Launched in early 2019 with its flagship Digital Asset Arbitrage Fund, Nickel Digital aims to bridge the gap between traditional finance and the cryptocurrency market, offering a diverse range of investment strategies across the hedge fund, multi-strategy and long-only spectrum.

Crachilov says: “There is a cultural adoption which is required here – you need to have onboard people who are pro-crypto, if you will, who are willing to engage and put themselves on this massive learning curve, because crypto is a fast-moving animal.”

Looking ahead, Lee Robinson suggests the future generation of leading hedge fund traders and algorithm programmers are those who are cutting their teeth in crypto.
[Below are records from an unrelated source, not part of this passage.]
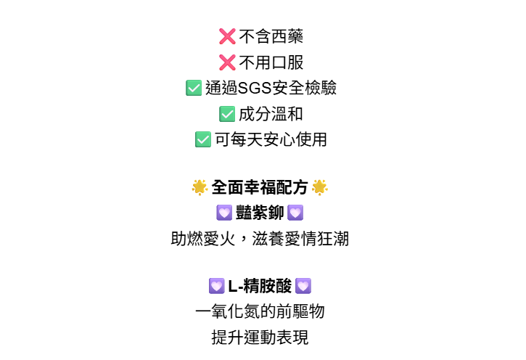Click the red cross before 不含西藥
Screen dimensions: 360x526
(227, 37)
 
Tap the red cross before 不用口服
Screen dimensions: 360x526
(227, 62)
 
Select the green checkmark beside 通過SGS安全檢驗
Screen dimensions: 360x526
(194, 89)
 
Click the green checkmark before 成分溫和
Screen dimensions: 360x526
(227, 114)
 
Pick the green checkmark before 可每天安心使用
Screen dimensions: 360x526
(203, 139)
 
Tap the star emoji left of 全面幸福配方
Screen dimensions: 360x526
(200, 188)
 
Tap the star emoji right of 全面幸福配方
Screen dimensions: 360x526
(319, 188)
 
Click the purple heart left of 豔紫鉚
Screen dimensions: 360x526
(224, 213)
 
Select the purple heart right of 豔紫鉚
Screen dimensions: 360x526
(295, 213)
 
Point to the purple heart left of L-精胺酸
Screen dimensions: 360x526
(216, 287)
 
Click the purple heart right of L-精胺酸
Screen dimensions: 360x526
(303, 287)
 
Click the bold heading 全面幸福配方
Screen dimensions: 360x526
(260, 188)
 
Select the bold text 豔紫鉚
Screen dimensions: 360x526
(260, 213)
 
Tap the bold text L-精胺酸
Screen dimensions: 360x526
(260, 287)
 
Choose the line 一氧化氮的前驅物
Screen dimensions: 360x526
(260, 312)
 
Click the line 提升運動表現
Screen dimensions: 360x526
(260, 338)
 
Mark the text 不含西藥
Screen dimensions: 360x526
(271, 37)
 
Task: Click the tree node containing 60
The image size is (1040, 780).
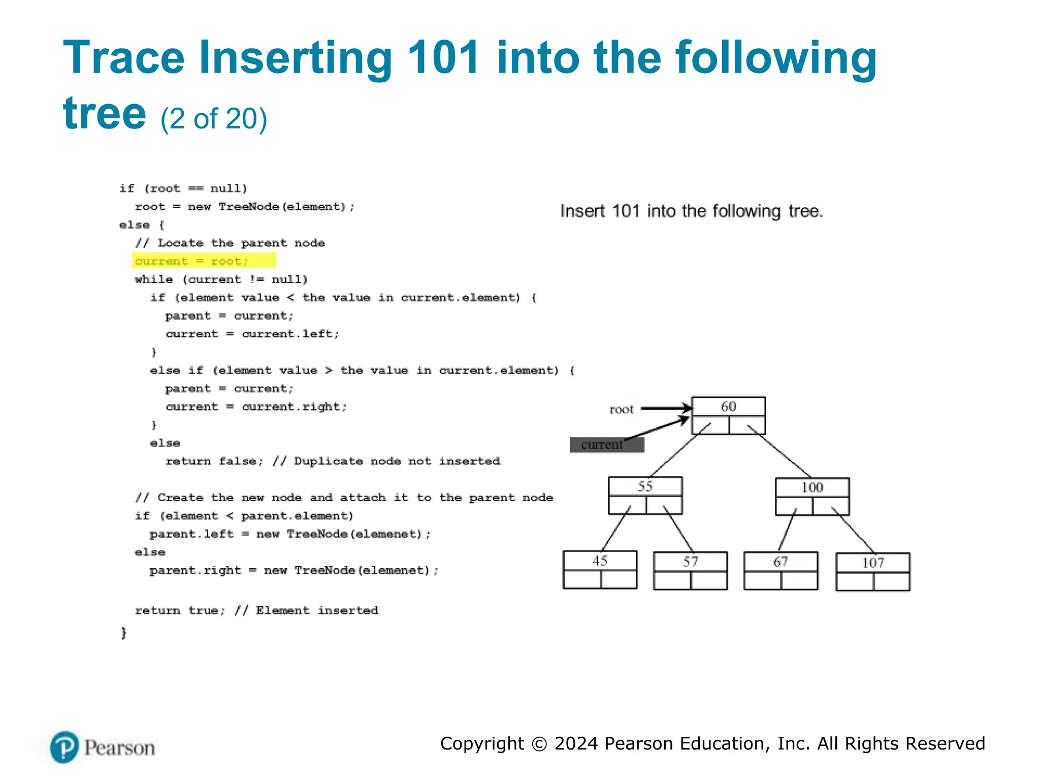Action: (x=728, y=415)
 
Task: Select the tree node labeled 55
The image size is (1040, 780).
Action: (x=645, y=495)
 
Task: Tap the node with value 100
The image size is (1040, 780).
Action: (x=812, y=496)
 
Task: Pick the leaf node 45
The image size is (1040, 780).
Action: (x=600, y=569)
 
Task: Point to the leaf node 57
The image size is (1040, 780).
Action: (x=690, y=570)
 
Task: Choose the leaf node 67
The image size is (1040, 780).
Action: (x=781, y=570)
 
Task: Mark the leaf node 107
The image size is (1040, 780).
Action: (x=872, y=571)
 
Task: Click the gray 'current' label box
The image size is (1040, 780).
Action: (x=606, y=445)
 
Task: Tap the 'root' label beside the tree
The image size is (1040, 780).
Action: (x=621, y=409)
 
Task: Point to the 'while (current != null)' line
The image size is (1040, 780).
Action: (x=221, y=279)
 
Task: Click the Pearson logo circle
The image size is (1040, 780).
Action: (x=64, y=747)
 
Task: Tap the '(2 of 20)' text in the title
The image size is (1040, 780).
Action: (x=214, y=119)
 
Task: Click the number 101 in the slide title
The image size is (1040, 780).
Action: (x=443, y=57)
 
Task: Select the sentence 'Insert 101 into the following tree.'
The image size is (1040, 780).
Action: (x=691, y=211)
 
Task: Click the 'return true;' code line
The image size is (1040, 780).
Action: (x=179, y=610)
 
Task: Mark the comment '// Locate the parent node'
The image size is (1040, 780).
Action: (x=230, y=243)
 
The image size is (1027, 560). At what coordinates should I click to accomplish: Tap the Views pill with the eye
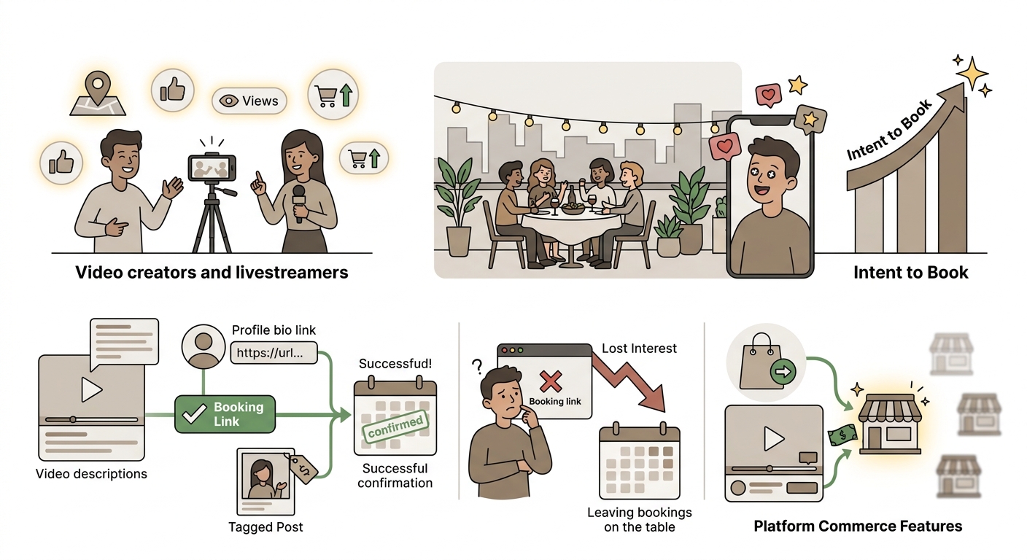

“We all used to hire people out of banks. But the next wave of new traders, who are currently 16 through 22 and who you want to hire when they are 25-35, you’re going to find them in this space, regardless of whether you like this space or not,” he explains. “If you’re recruiting people who you want to be programming and doing quant trading or algo trading, you’re not going to find them very easily if you ignore the crypto space. It’s where all the talent is coming through globally.”